23. - 25.04. (Fr - So) 17.00 Uhr
27. + 28.04. (Di + Mi) 17.00 Uhr
29. + 30.04. (Do + Fr) 18.00 Uhr
01. - 05.05. (Sa - Mi) 18.00 Uhr
3. Wo: 10. - 12.05.
(Mo - Mi) 16.30 Uhr
Der Dokumentarfilm DIE 4. REVOLUTION - ENERGY AUTONOMY von Carl
A. Fechner steht für eine mitreißende Vision: Eine Welt-Gemeinschaft,
deren Energieversorgung zu 100 Prozent aus erneuerbaren Quellen
gespeist ist - für jeden erreichbar, bezahlbar und sauber.
Eine globale Umstrukturierung, die Machtverhältnisse neu ordnet
und Kapital gerechter verteilt, könnte jetzt beginnen. Wir
müssen es nur tun!
Wie - das zeigt Fechners Film anhand beispielhafter Projekte und
ihrer Vorkämpfer in zehn Ländern: Das energieeffizienteste
Bürogebäude der Welt steht in Deutschland und produziert
mehr Energie, als es verbraucht. Erneuerbare Energien sichern Familien
in Mali und Bangladesh über hautnahe Finanzierungsmodelle die
Existenz. Alternative Energiekonzepte revolutionieren die Autoindustrie
und fördern neue Wege der Mobilität.
In vierjähriger Produktionszeit begleiteten Carl A. Fechner
und sein Team engagierte Prominente, sprachen mit Top-Managern,
afrikanischen Müttern, Bankern und ambitionierten Aktivisten
auf der ganzen Welt.
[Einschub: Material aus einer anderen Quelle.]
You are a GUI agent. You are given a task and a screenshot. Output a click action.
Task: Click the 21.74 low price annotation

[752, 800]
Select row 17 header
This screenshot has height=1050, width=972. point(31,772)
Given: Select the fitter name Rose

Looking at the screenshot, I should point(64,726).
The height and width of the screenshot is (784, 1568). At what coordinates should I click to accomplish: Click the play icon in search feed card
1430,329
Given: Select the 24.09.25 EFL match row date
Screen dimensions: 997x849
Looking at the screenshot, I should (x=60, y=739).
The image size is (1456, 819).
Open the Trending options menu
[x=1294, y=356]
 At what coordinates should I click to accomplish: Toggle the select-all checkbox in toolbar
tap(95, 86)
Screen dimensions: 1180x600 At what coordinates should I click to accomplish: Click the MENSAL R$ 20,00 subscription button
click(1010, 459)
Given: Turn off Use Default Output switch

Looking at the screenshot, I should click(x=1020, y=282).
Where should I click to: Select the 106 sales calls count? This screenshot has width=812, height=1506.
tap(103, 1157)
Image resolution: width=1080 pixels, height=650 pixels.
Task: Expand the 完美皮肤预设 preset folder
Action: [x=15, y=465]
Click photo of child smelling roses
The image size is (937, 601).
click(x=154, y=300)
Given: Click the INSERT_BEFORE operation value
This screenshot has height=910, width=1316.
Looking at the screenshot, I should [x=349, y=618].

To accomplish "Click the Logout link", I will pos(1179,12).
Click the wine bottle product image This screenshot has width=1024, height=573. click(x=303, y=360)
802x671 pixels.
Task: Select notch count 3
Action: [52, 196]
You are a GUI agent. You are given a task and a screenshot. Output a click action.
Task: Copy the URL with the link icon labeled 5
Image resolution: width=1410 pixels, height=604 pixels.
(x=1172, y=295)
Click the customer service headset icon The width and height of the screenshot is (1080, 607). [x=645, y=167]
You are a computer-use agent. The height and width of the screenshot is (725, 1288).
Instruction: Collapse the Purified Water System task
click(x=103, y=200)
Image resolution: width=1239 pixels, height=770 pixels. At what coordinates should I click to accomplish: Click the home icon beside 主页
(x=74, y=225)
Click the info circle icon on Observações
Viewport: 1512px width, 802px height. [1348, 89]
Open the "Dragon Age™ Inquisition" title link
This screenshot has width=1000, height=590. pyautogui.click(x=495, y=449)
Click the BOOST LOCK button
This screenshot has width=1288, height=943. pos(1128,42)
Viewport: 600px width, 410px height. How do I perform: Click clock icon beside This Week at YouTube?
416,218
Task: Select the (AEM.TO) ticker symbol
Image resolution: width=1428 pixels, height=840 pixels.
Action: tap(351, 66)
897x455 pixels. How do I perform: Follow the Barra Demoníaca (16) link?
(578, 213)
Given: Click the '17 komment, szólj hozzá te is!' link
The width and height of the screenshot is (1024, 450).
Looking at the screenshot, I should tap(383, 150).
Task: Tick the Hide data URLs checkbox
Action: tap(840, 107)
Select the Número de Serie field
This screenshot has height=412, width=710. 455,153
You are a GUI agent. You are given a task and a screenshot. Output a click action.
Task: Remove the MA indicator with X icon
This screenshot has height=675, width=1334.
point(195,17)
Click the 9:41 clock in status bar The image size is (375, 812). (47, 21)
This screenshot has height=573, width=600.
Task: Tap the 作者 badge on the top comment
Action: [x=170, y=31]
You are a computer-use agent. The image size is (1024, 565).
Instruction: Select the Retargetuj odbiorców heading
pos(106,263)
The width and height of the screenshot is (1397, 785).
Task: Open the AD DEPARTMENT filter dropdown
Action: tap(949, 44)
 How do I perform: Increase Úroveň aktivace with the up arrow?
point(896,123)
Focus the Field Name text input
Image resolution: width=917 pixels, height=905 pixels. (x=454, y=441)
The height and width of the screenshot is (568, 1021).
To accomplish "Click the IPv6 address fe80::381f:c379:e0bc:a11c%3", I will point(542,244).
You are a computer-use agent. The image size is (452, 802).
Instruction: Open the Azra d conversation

Am Ende des hochaktuellen Films kann für
alle ein neuer Anfang stehen: DIE 4. REVOLUTION - ENERGY AUTONOMY.
Nur noch mit Sonne, Wind oder Biogas heizen und fahren? Und das
weltweit innerhalb von 30 Jahren? Ein schöner Traum oder realistische
Perspektive? Die Macher dieses engagierten Dokumentarfilms halten
den Umstieg für möglich. In der Tradition von EINE UNBEQUEME
WAHRHEIT und ähnlich engagiert wie Plastic Planet will Regisseur
Carl A. Fechner mehr als nur aufklären. Er will zum Handeln
anregen.
Das Schöne an diesem Film ist: Er macht die real existierenden
Alternativen sichtbar. Das Team besuchte Initiativen in der ganzen
Welt, die etwas auf die Beine gestellt haben. Hier kann man sich
anschauen, wie viel Platz etwa eine Solar- und Windkraftanlage braucht,
die 100.000 Menschen mit Strom versorgt. Es sind 200 Hektar, so
viel, wie ein großer Bauernhof bewirtschaften würde.
Aber was heißt das genau? Die Kamera fliegt darüber und
zeigt, wie sich die glitzernde Fläche in die Landschaft einfügt.
Und in welchem Verhältnis sie zu der Stadt steht, die sie versorgt.
Da erfährt der Zuschauer einen sinnlichen "Beweis":
Das ist machbar. Und plötzlich kann man sich vorstellen, dass
man auch eine Millionenmetropole wie Los Angeles nach diesem Prinzip
versorgen könnte. Die Wüste ist ja gleich in der Nähe.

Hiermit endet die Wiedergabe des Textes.